5 Appellant testified at the hearing about her current setting, including her work,
outings, and treatment. Appellant testified that she is not delusional and that “doctors want
to make [her] look bad and libel and slander everything they can against [her] just to make
[her] suffer [because] they can’t stand what [she] believes in.”
In its findings of fact, conclusions of law, and order authorizing the administration
of ECT, the district court found that appellant’s “symptoms have persisted despite robust
doses of neuroleptic medication and [the symptoms] are preventing her from moving
forward in treatment.” The district court noted that each examiner determined that ECT
was necessary and reasonable for appellant.

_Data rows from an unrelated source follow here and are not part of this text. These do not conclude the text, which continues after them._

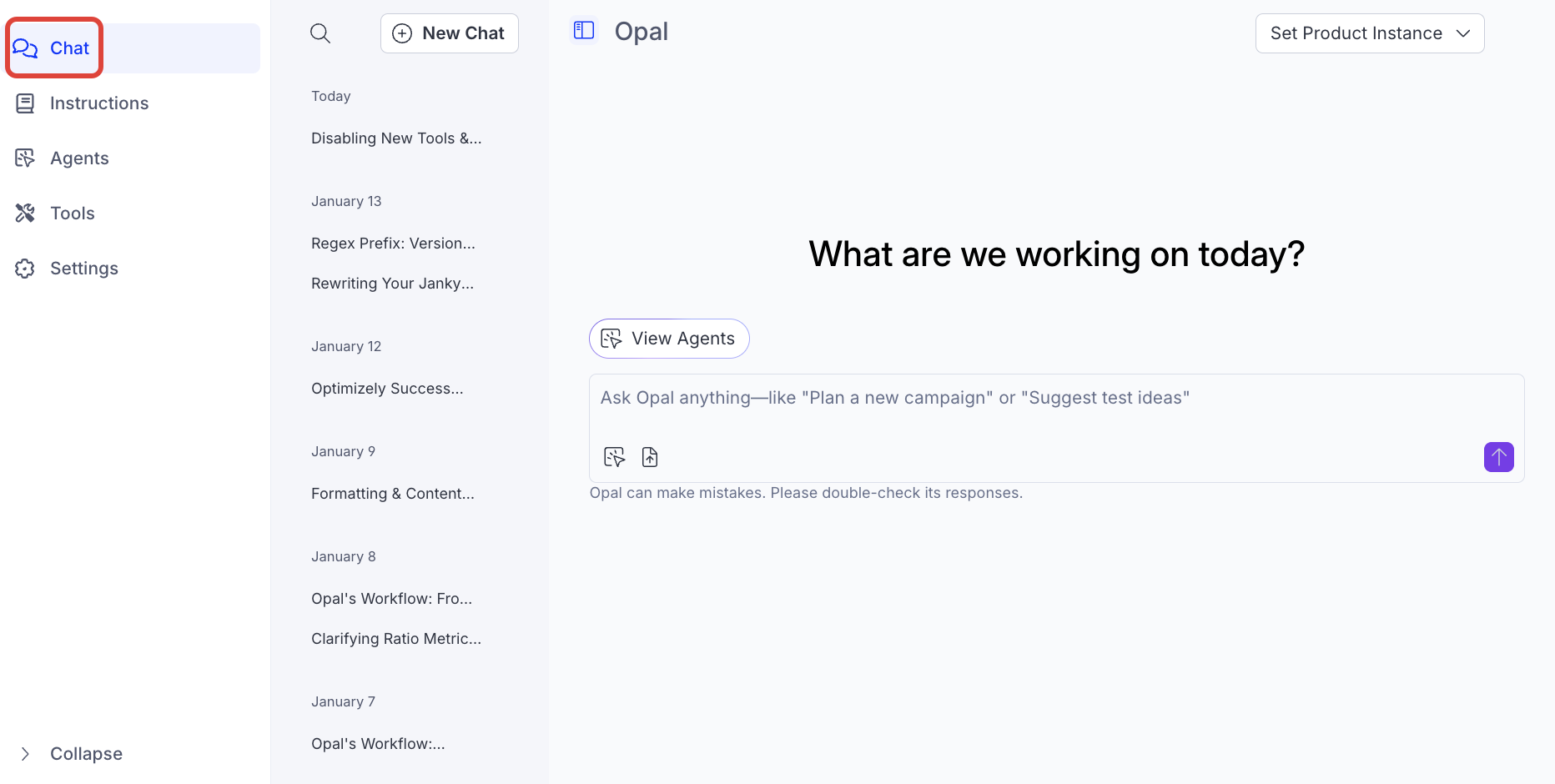Open the Agents section in the sidebar
The height and width of the screenshot is (784, 1555).
79,158
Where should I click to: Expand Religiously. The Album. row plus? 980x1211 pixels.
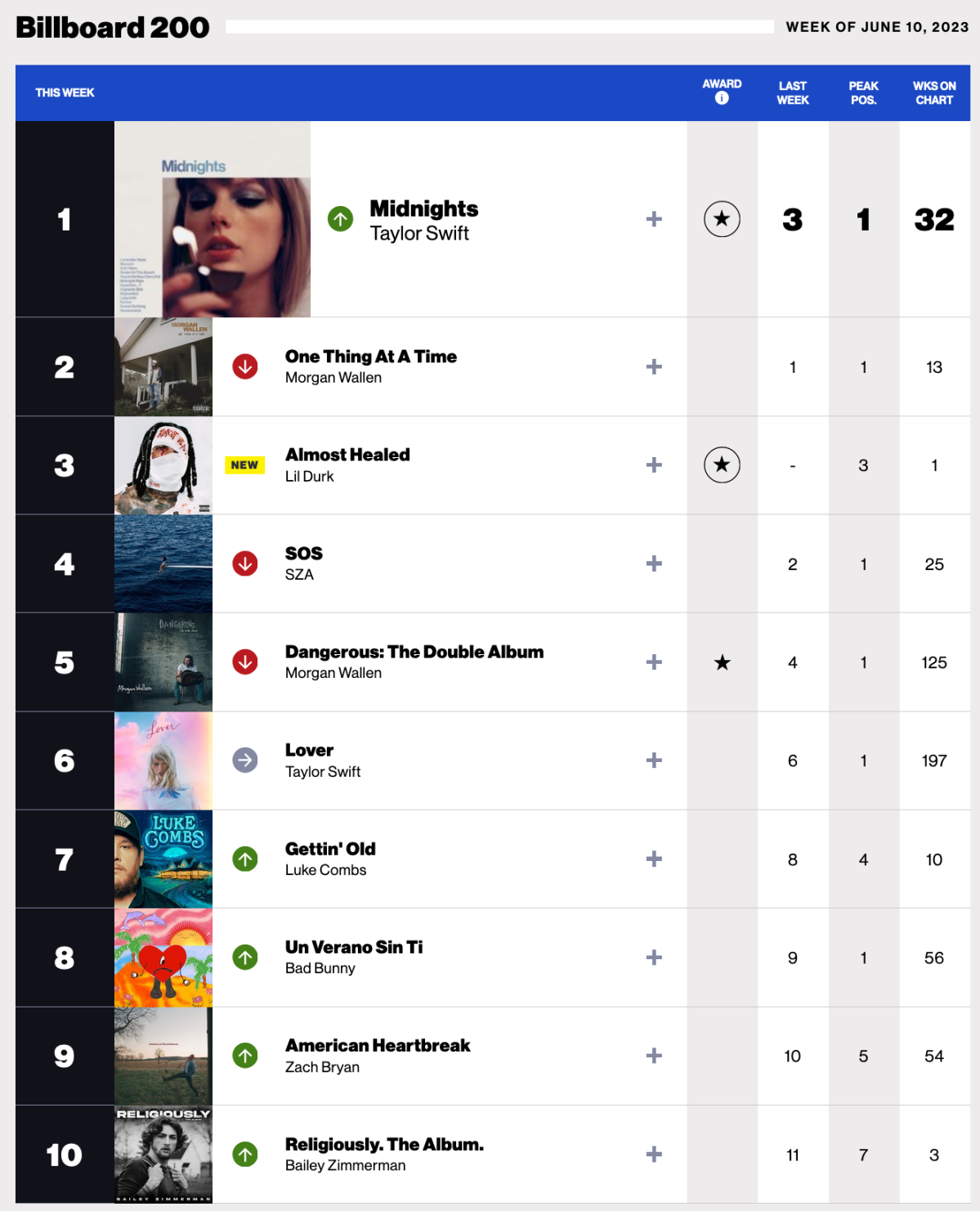[x=654, y=1155]
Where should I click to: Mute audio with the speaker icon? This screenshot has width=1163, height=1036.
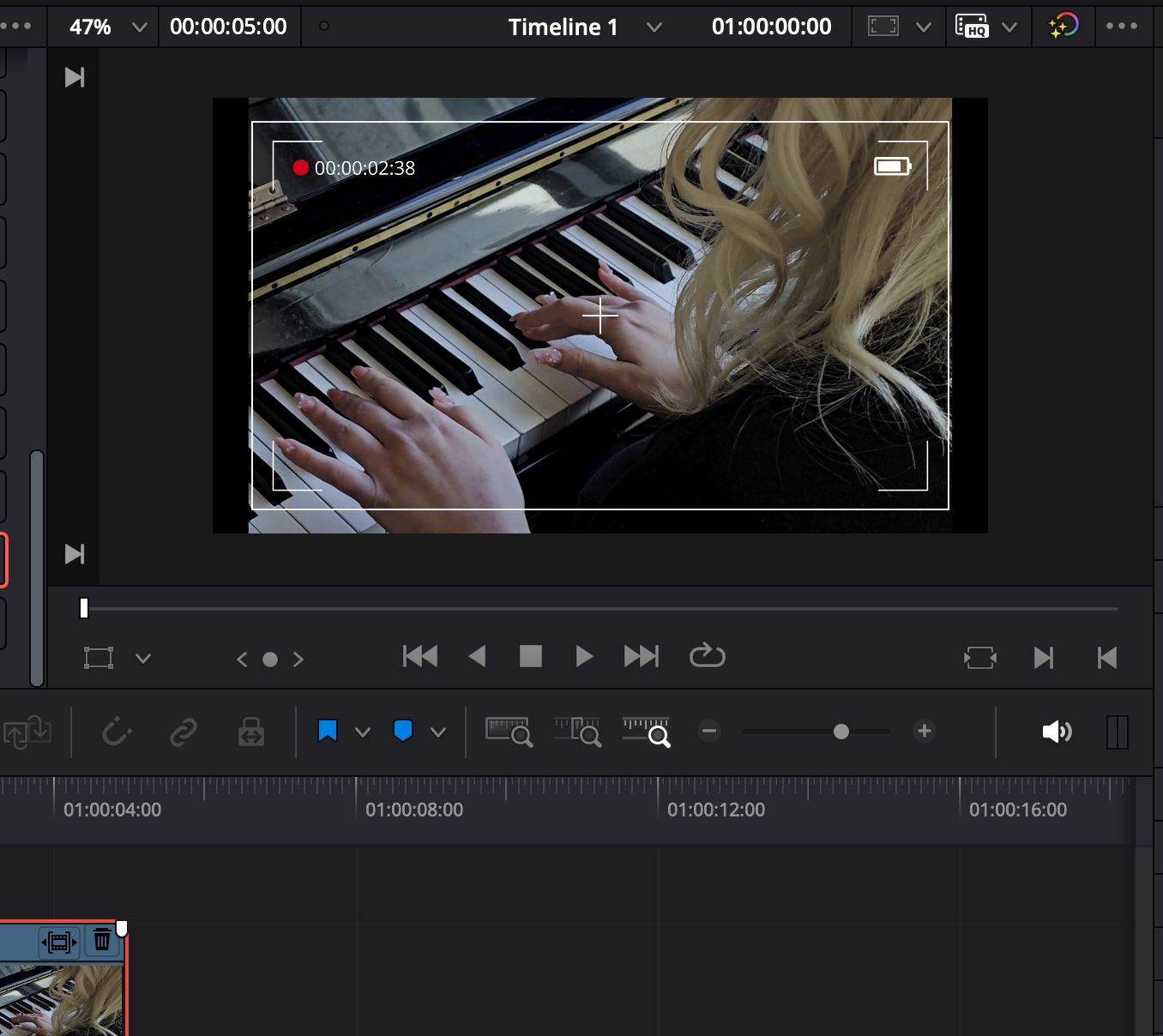1057,732
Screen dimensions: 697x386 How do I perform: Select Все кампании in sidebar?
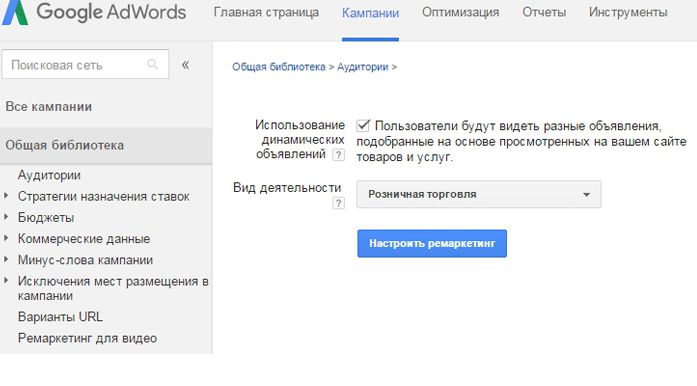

The district court found appellant was articulate, intelligent, and able to express her
feelings and opinions, including that she was opposed to ECT. But the district court
determined that the second examiner “credibly testified that [appellant] is without the
capacity to determine for herself whether the proposed treatment is necessary or desirable
as she lacks insight into her mental illness and therefore cannot rationally weigh the risks
and benefits involved with such treatment.” Acknowledging that the benefits of ECT are
not “robust,” and appellant is “independent in terms of her activities of daily living,” the
district court gave “great weigh[t]” to the second examiner’s opinion that “even [the]
somewhat lackluster statistical response is well worth it for those patients who do respond.”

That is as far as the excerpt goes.